Fecal microbiota transplantation
FMT refers to a method of introducing a solution of fecal matter from a donor into the intestinal tract of a recipient to cure disease. FMT treatment, which was first documented in China in the 4th century,367 will change the recipient’s microbial composition directly. The most prominent results in the use of fecal transplantation for disease treatment have been in the treatment of recurrent Clostridium difficile infection (rCDI), with reported cure rates near 90%.368 In 2013, FMT was approved by the FDA to treat rCDI. FMT methods include the use of a naso-intestinal tube, gastroscopy, and colonoscopy, all with different efficacies. A meta-analysis conducted by Laniro et al. showed that capsule FMT has an overall response rate of more than 90% and is minimally invasive.369
So far, more than 100 case reports and clinical trials of FMT for rCDI have been published; most reports have high resolution of diarrhea associated with rCDI. Several meta-analyses have confirmed that FMT is superior to standard antibiotic therapy. They also showed that FMT is a safe treatment method for patients with rCDI.370 Compared with the traditional therapy of vancomycin regimen which is only 31% effective, FMT therapy showed a cumulative effectiveness of 94%.371 The clinical remission rate of FMT therapy in the RCT study of UC is about 36–37%. FMT is also widely investigated in the treatment of cancer,372 diabetes,373 ASD,266 multiple sclerosis,374 atherosclerosis and hypertension,375 graft vs host disease,376 Parkinson’s disease,377 hepatic encephalopathy and NAFLD.378 Although these treatments showed promising results, they were investigated in preclinical models, or the sample sizes were too small. Therefore, extensive studies are required before drawing further conclusions.
Currently, there are several mechanisms proposed for FMT including the following: 1) FMT may stimulate decolonization of pathogenic microbes and enhance host resistance to pathogens by direct ecological competition;379 2) repopulating gut microbiota by FMT helps to restore immune function and reduce host damage induced by abnormal microbial colonization of the gastrointestinal tract; 3) FMT facilitates the restoration of essential metabolites used for host metabolism, including SCFAs, antimicrobial peptides, bacteriocins, and bile acids.380 FMT is safe to a large extent, and large studies report mainly minor, short-lived adverse reactions. The specific high-risk population is mainly immunocompromised patients.381 But this therapy still faces many challenges. For example, regarding the standardization of donor screening, eligible stool donors are often rare if considering the risk of infection.

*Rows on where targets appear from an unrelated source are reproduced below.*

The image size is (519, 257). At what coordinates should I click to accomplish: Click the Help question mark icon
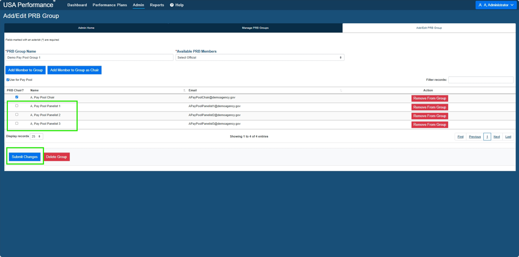[x=172, y=5]
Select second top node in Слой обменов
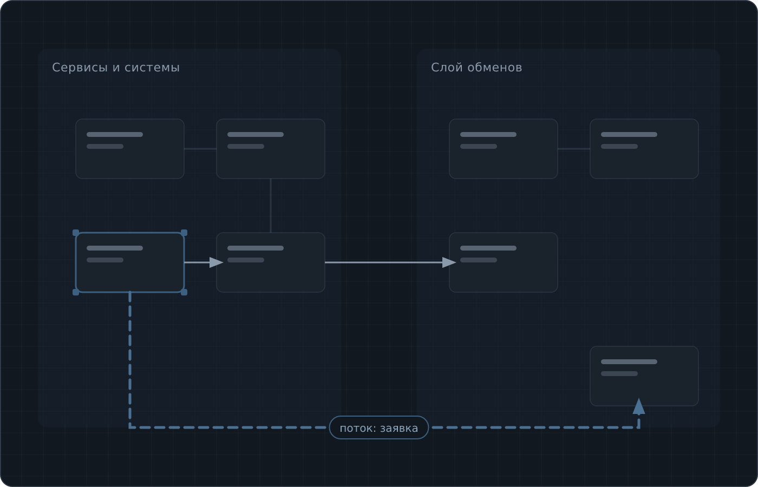The image size is (758, 487). pos(644,149)
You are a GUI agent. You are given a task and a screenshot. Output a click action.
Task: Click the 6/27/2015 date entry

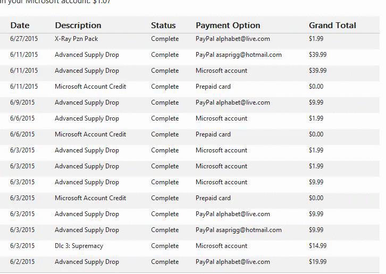24,39
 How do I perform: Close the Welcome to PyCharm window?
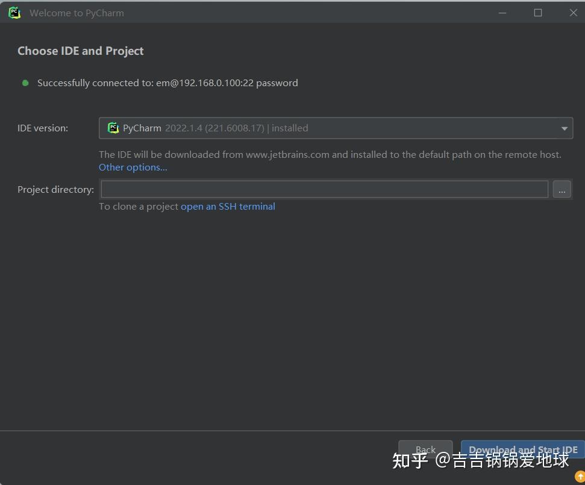pos(573,13)
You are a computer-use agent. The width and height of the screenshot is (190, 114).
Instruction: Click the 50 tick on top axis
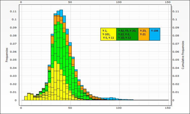pyautogui.click(x=70, y=2)
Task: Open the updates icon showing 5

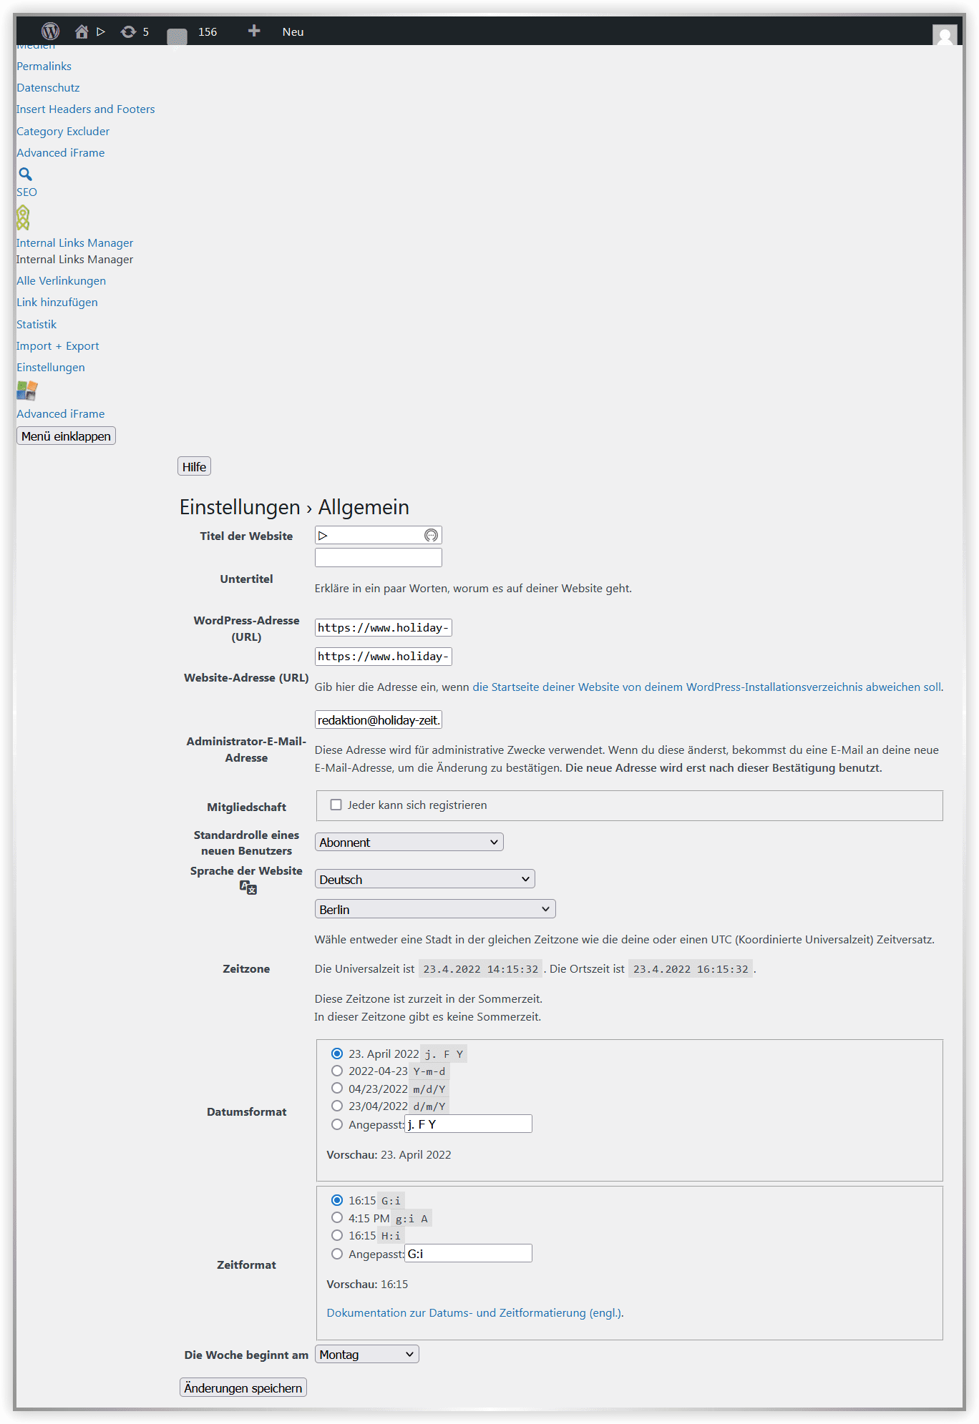Action: (x=129, y=31)
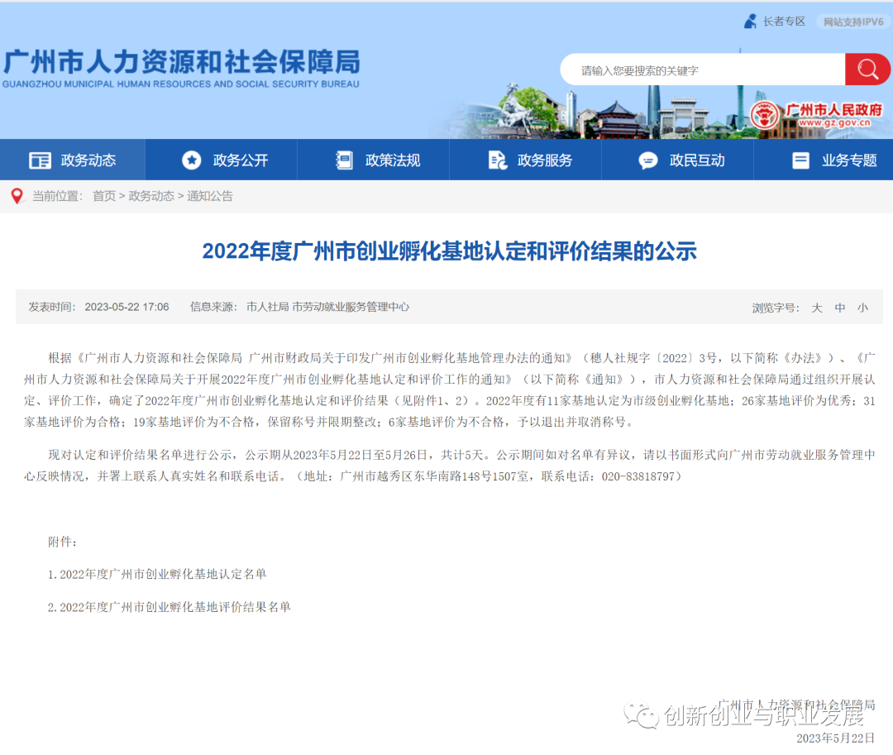
Task: Open the 政务服务 navigation menu
Action: click(x=544, y=160)
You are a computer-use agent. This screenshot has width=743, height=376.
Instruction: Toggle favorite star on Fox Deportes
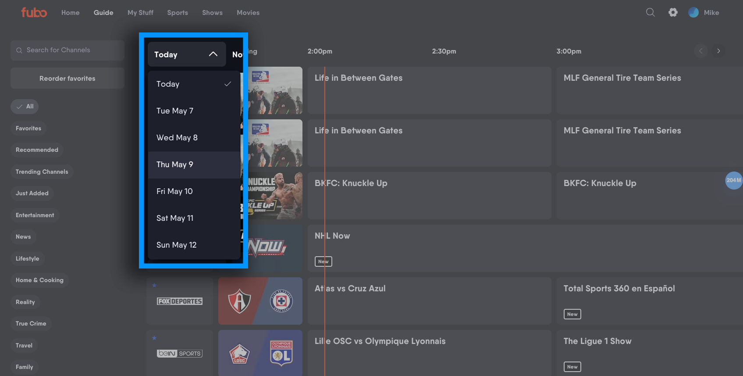[x=154, y=286]
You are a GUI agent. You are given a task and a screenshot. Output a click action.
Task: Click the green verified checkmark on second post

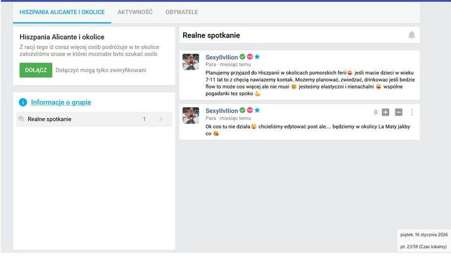click(x=242, y=110)
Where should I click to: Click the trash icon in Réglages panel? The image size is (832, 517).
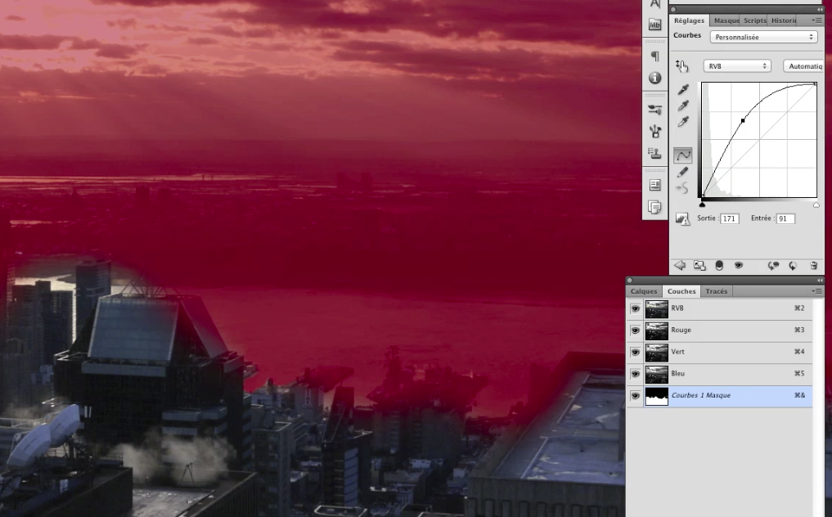click(813, 265)
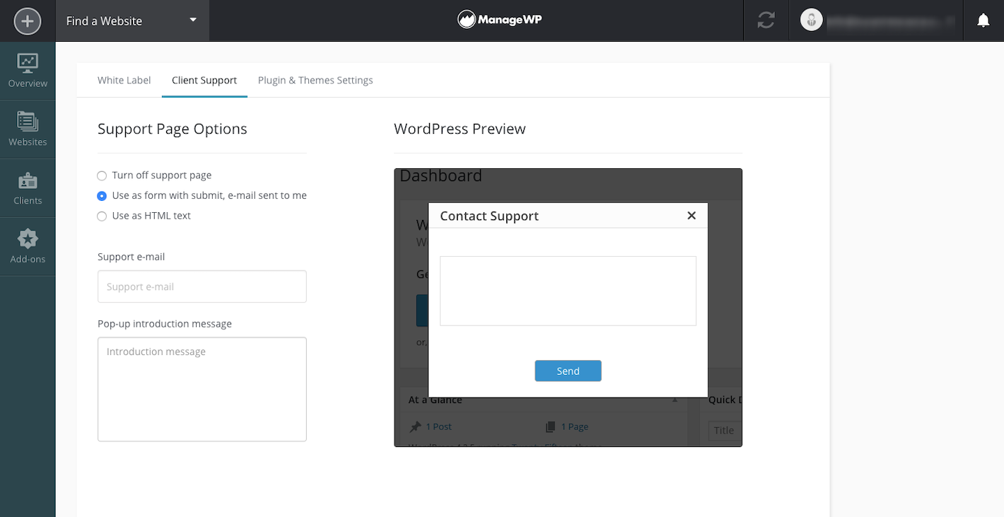Click the ManageWP logo
This screenshot has height=517, width=1004.
500,20
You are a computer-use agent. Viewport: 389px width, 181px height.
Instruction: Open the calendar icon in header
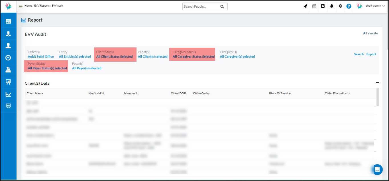coord(314,6)
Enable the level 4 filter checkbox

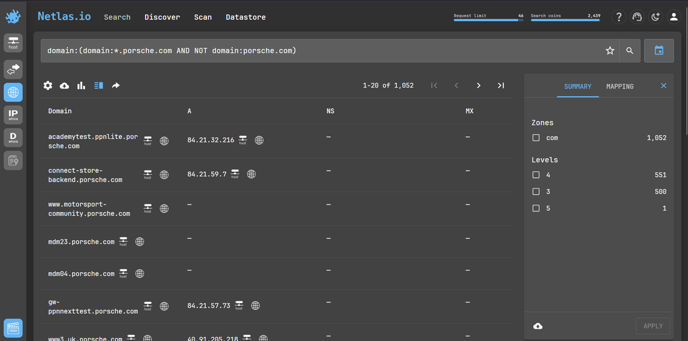click(x=536, y=175)
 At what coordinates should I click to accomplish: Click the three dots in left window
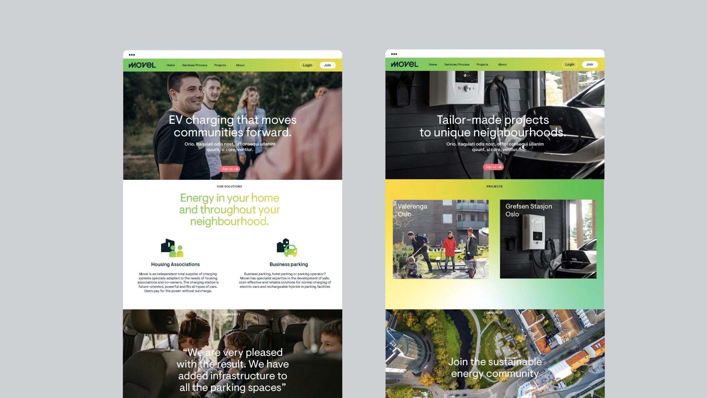pos(132,55)
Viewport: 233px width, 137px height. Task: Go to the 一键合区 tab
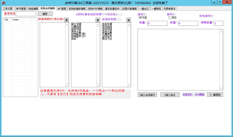tap(144, 9)
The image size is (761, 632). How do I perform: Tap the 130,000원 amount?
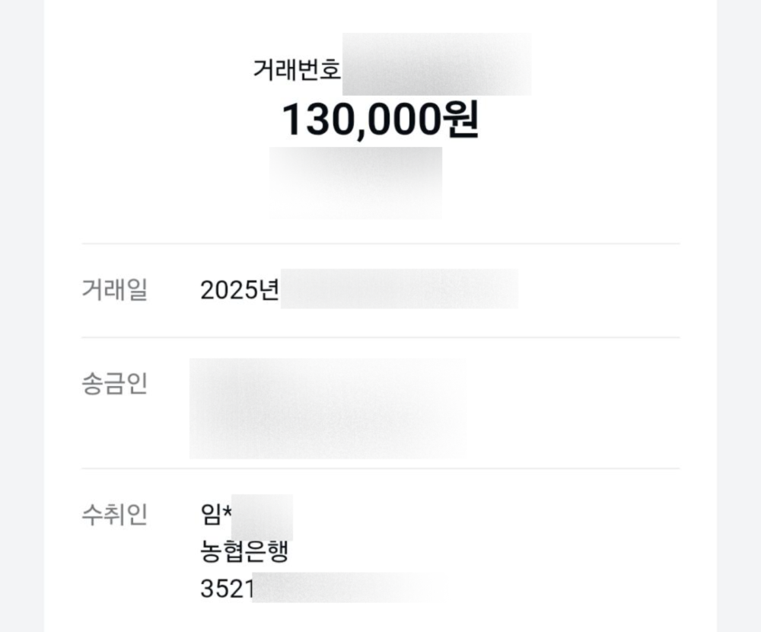(381, 120)
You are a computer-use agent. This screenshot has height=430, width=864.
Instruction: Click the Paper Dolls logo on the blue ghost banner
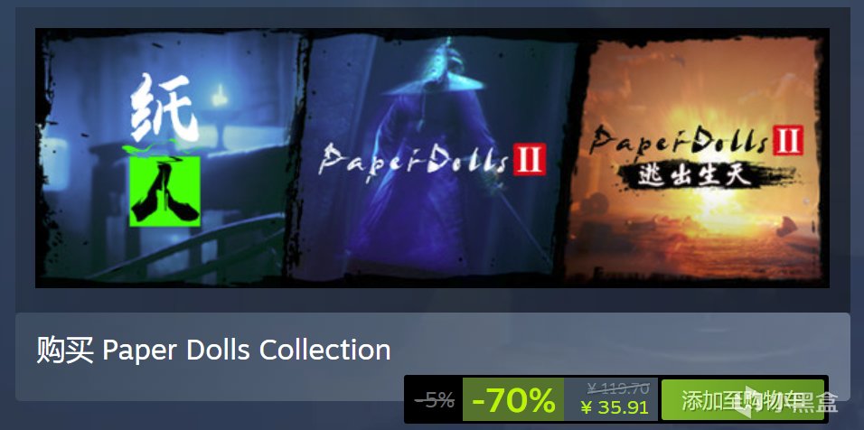pos(413,160)
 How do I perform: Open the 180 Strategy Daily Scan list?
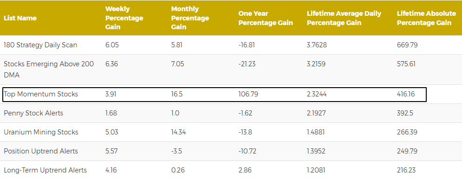(x=40, y=45)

Starting from the selection of a donor to the route of administration and dynamic monitoring after FMT treatment, the entire FMT process requires the use of personalized methods to reach its full potential. Therefore, the future development direction of FMT may be in precision medicine.382
Engineering gut bacteria
Most bacteria that coexist with humans are nonpathogenic. Advances in modern DNA technology have made it possible to engineer bacteria for disease treatment. Based on traditional genetic engineering methods, engineered probiotics have been used in the treatment of colitis, diabetes, obesity, and a large number of pathogenic infections.383–385 Lactobacillus jannaschii (a conventional flora of the female vagina) has been modified to secrete HIV-resistant cyanovirin-N protein. This engineered bacteria has been proven to reduce HIV infection by 63% in rhesus monkeys.386 There are different types of engineered bacterial therapies for diseases, such as synthetic immune regulatory proteins, chemotactic response systems, and protein delivery systems.
“Smart probiotics” created using genetic engineering technology brings vitality to the application of probiotics. It has a better efficacy than natural probiotics. For example, Lactococcus lactis expressing human Trefoil Factor 1 (a cytopeptide involved in epithelial wound healing) has been formulated as a mouthwash for the treatment of oral mucositis.387 A combination therapy of engineered Lactococcus lactis has been used in a clinical trial of T1DM treatment.388 Moreover, an engineered Lactococcus lactis strain which secretes the anti-inflammatory cytokine IL-10 showed a clinical benefit in CD.389 Insulin production in epithelial cells can be induced by the gut hormone GLP.390 Duan et al. reported that an engineered GLP-1-secreting Lactobacillus gasseri strain can reprogram intestinal cells into insulin-secreting cells.391
Bacteria can bypass problems associated with poor selectivity and limited tumor penetrability of conventional cancer chemotherapies and can be finely engineered to sense and respond to the tumor microenvironment.392 One strategy is to utilize the native bacterial cytotoxicity to kill cancer cells. For example, Clostridium and Salmonella has exhibit anticancer effect in mice models. Accumulation of the bacteria in tumor tissues will induce neutrophil infiltration and antitumor immune response. Such response was also observed in phase 1 clinical trial that administrated a modified Salmonella strain to patients with metastatic melanoma.393 The second strategy is using engineered bacteria to directly express anticancer agents or transfer eukaryotic expression vectors into cancer cells.394 With these approaches, the bacteria can 1) generate cytotoxic agents such as Cytolysin A to induce cancer cell apoptosis, 2) deliver cytokines such as IL-2, TNFSF14 that activate immune cells to eradicate cancer cells, and 3) sensitizing immune system against cancer cells by expressing tumor antigen. The third strategy is using bacteria to transfer genetic material to cancer cells. Therefore, it stimulates competition with the mechanisms that foster tumor formation, through the in-situ delivery of polypeptides with pro-apoptotic activity, anti-angiogenic factors, and cytokines. Bacteria have also been engineered to silence the expression of important genes related to tumor development through RNA interference. For instance, Xiang et al. reported that E. coli can be engineered to transfect host cells with plasmids encoding short-hairpin RNAs (shRNAs) silencing catenin beta-1, whose overexpression is involved in several types of cancer.395 This therapy has been granted orphan drug status by the FDA for the treatment of familial adenomatous polyposis and is currently under clinical trial investigation to analyze the safety and tolerability.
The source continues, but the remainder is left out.